- [COMO RESOLVER]
Quais pessoas são citadas pelo nome no texto sobre a repressão à imigração? Liste todas.

- [TEXTO EM ESTUDO]
§ §
A lei injeta US$ 150 bilhões na fiscalização da imigração, destinando US$ 46,5 bilhões para contratar 10 mil agentes da Imigração e Alfândega (ICE) e US$ 45 bilhões para aumentar a capacidade dos centros de detenção de imigrantes.

E seus agentes do ICE fortalecidos mostraram disposição para agir rápido e quebrar barreiras, mesmo quando sua agressividade entra em conflito com outros objetivos do governo.

No mês passado, autoridades de imigração invadiram uma fábrica de baterias da Hyundai na Geórgia, detiveram 300 trabalhadores sul-coreanos e mostraram vídeos de alguns deles algemados. Eles estavam trabalhando para colocar a fábrica em funcionamento, trazendo expertise em tecnologia de baterias e procedimentos da Hyundai que os trabalhadores americanos locais não possuíam.

O incidente enfureceu os sul-coreanos e contrariou o esforço de Trump para atrair fabricantes estrangeiros a investir na América. O presidente sul-coreano, Lee Jae Myung, alertou que outras empresas do país poderiam hesitar em apostar na América se seus trabalhadores não conseguissem vistos rapidamente e corressem o risco de serem detidos.

Enviando beneficiários do Medicaid para os campos

Os agricultores da América estão entre os apoiadores mais confiáveis do presidente.

Mas John Boyd Jr., que cultiva 1.300 acres de soja, trigo e milho no sul da Virgínia, disse que as batidas de imigração, e a ameaça delas, estão prejudicando os agricultores que já lidam com baixos preços das safras, altos custos e as consequências da guerra comercial de Trump com a China, que parou de comprar soja e sorgo dos EUA.

“Você tem o ICE aqui, cercando essas pessoas”, disse Boyd, fundador da Associação Nacional de Agricultores Negros. “(Trump) diz que são assassinos, ladrões e traficantes de drogas, tudo isso. Mas são pessoas que estão neste país fazendo trabalho árduo que muitos americanos não querem fazer.”

Boyd zombou da sugestão da secretária de Agricultura dos EUA, Brooke Rollins, em julho, de que beneficiários do Medicaid nascidos nos EUA poderiam ir para os campos para cumprir os requisitos de trabalho impostos neste verão pelo Congresso Republicano.”As pessoas na cidade não vão voltar para a fazenda para fazer esse tipo de trabalho”, disse ele. “É preciso um certo tipo de pessoa para se curvar sob um calor de 100 graus (Fahrenheit).”

O próprio governo Trump admite que a repressão à imigração está causando escassez de mão de obra na agricultura, o que pode se traduzir em preços mais altos no supermercado.
§ §
- [DADOS FORNECIDOS]

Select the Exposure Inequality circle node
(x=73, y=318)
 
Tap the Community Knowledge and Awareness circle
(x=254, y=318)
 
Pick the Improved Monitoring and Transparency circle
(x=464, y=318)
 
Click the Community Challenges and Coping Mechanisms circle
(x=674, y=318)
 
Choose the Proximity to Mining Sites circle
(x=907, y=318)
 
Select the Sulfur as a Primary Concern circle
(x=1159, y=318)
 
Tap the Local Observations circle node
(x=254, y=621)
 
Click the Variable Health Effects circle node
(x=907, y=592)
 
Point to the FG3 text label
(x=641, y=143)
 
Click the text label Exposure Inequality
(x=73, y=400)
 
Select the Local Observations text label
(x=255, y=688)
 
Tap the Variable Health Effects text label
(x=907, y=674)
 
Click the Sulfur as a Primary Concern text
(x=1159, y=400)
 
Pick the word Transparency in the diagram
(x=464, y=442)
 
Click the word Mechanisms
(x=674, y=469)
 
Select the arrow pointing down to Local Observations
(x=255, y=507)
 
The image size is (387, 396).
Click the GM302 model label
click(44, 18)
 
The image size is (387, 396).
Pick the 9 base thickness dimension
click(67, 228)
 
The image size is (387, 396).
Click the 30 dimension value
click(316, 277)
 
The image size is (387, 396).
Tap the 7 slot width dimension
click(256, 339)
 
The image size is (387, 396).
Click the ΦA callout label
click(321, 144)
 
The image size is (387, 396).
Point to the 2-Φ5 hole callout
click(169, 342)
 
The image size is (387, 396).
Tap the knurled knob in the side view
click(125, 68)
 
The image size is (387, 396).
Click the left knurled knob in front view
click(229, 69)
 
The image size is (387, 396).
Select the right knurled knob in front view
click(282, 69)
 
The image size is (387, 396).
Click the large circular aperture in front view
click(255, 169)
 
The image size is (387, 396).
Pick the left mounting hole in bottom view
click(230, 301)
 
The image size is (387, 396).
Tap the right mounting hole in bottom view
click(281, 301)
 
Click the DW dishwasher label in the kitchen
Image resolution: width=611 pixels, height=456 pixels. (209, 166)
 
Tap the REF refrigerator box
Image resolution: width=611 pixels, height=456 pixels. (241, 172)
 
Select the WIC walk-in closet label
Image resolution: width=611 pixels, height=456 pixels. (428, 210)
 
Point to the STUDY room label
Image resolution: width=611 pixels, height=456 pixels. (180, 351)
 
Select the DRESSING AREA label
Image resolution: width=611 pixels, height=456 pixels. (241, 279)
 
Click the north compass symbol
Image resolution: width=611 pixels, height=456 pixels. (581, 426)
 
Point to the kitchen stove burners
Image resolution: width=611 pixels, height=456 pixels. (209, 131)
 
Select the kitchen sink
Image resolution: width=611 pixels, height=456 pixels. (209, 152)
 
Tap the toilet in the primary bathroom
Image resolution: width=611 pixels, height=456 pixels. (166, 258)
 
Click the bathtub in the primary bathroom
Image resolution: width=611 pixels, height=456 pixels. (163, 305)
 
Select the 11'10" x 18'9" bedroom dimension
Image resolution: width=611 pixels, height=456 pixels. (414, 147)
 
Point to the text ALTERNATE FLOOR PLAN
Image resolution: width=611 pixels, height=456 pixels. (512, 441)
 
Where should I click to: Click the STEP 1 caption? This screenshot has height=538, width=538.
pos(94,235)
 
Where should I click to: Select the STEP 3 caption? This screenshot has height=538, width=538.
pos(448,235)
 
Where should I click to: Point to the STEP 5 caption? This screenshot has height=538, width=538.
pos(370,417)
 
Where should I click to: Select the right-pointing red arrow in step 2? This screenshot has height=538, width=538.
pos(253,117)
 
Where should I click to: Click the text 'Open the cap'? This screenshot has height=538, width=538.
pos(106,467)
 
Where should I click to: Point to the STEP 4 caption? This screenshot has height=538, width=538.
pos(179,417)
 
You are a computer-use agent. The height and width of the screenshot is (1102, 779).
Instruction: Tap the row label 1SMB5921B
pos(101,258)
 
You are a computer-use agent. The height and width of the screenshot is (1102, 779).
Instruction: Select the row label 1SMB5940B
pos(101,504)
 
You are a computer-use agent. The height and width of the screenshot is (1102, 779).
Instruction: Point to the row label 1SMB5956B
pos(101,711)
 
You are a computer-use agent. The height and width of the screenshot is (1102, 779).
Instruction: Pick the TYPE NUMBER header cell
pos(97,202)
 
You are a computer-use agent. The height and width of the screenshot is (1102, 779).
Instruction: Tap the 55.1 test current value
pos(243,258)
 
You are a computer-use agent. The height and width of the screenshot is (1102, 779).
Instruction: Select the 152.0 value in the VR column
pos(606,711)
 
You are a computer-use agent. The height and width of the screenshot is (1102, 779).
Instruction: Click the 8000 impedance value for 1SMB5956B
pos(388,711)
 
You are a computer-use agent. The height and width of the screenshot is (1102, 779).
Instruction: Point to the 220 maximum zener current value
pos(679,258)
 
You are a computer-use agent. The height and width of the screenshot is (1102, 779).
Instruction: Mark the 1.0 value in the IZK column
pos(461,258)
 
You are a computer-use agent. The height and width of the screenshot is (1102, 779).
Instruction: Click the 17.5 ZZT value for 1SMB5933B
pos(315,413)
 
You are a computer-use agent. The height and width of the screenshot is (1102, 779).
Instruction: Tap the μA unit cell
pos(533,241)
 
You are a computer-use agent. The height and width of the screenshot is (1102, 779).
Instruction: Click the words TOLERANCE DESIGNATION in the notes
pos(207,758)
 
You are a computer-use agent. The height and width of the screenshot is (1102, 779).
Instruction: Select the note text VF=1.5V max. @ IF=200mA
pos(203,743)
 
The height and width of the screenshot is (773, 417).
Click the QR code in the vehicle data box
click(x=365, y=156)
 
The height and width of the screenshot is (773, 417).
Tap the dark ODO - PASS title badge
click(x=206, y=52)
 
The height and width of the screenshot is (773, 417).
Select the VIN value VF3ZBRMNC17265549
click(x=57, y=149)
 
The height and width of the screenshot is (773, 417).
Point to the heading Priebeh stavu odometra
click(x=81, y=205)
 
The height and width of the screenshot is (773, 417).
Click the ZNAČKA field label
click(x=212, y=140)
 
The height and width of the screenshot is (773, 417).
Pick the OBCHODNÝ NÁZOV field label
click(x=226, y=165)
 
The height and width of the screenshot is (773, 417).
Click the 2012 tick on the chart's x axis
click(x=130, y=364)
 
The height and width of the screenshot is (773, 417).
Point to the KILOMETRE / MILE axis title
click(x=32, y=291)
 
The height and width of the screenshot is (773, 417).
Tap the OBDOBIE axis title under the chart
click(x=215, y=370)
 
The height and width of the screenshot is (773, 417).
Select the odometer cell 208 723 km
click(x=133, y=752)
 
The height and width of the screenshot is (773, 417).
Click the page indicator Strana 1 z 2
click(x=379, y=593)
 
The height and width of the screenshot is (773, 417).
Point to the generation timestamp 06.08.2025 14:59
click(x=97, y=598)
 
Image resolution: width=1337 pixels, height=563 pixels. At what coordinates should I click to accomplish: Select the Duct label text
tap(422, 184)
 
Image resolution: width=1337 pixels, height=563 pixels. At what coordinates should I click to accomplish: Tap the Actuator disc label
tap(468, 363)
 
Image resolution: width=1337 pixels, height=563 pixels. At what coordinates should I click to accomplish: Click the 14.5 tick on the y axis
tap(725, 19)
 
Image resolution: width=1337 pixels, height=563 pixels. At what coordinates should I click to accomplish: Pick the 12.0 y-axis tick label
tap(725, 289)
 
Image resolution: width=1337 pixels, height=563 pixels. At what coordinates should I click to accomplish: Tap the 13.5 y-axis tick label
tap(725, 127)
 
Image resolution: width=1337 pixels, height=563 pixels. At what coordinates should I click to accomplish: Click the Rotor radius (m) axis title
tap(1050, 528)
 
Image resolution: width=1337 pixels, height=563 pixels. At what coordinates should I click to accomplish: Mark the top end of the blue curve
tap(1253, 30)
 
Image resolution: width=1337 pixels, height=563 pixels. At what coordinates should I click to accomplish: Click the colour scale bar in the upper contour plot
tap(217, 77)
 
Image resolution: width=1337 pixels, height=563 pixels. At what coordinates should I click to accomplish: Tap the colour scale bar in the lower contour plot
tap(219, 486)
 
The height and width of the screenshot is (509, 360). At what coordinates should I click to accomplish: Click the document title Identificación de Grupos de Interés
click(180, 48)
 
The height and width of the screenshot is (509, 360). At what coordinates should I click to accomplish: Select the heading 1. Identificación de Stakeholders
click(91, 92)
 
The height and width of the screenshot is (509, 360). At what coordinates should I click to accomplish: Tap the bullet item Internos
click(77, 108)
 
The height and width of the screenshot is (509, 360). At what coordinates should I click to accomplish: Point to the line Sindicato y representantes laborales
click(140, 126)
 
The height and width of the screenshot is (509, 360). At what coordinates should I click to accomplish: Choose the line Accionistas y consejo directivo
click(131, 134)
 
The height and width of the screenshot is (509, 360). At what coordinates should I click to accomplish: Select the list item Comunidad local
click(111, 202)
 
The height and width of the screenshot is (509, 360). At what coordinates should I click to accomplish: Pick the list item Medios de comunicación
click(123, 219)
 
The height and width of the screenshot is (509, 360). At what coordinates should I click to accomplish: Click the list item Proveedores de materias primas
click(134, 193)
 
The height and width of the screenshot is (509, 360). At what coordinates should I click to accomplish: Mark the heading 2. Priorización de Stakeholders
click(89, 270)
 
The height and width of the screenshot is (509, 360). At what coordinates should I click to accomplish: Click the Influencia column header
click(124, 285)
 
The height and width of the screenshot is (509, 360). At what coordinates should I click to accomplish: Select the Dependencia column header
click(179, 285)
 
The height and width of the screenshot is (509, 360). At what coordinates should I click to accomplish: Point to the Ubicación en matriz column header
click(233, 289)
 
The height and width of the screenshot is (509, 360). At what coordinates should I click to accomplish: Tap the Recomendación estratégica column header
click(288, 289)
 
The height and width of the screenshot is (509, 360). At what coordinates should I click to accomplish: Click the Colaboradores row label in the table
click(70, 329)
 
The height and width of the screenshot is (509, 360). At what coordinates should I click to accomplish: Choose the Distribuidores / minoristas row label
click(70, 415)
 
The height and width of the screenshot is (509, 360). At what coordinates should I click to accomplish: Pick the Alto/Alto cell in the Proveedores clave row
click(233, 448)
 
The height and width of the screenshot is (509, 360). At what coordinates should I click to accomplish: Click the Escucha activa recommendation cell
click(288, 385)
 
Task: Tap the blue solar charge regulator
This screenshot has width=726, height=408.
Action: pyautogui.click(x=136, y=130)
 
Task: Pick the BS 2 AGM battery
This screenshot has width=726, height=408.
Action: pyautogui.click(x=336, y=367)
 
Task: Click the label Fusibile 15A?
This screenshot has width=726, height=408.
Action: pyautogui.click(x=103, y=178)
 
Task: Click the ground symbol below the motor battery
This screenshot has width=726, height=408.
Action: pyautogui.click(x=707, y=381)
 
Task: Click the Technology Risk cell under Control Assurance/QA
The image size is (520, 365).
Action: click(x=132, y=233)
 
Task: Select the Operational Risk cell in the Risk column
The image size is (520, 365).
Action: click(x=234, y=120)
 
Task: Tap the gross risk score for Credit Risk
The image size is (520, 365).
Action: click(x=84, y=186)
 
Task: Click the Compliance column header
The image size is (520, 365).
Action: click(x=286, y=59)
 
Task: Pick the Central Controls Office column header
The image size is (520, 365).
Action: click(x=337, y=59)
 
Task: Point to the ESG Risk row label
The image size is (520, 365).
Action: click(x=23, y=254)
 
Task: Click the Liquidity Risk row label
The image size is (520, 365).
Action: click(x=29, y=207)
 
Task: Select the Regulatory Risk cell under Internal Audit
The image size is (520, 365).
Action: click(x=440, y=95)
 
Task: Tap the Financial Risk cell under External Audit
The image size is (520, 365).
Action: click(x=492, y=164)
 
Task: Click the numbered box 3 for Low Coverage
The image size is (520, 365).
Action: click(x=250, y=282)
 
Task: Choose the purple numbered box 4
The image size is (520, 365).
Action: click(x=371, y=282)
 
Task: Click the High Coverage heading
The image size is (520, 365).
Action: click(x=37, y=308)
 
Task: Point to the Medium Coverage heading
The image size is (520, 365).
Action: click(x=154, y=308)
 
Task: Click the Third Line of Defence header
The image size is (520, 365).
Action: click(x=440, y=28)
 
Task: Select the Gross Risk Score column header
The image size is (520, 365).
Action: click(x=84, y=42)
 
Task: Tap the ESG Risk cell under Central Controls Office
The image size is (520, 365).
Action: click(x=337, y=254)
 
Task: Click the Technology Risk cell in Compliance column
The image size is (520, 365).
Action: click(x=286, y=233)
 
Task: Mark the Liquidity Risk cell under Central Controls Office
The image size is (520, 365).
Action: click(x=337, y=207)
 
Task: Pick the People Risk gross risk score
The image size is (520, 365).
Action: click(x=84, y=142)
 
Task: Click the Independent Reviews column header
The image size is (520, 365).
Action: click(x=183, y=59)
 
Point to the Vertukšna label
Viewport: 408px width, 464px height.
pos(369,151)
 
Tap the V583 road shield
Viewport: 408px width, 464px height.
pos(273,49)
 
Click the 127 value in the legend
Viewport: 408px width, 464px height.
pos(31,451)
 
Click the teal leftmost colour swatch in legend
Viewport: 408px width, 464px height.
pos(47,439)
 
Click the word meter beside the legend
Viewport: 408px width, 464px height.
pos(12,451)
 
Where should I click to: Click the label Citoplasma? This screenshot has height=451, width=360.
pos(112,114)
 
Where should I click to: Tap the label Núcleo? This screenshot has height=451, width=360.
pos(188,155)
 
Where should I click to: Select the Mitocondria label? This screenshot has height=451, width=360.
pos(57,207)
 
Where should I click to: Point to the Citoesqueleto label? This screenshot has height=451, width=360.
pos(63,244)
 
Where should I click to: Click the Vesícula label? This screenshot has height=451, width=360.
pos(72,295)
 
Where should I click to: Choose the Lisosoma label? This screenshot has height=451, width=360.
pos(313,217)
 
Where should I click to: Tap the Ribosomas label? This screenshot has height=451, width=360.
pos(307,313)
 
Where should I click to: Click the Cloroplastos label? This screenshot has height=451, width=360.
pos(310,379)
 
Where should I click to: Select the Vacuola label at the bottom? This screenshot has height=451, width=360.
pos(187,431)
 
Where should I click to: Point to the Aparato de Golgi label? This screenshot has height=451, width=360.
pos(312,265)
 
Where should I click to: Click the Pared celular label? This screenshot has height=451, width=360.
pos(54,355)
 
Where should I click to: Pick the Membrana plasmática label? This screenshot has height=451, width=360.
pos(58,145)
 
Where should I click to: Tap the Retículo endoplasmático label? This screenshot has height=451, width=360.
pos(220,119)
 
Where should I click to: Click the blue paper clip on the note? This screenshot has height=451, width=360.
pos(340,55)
§ §
- [RESPOSTA]
Trump; Lee Jae Myung; John Boyd Jr.; Brooke Rollins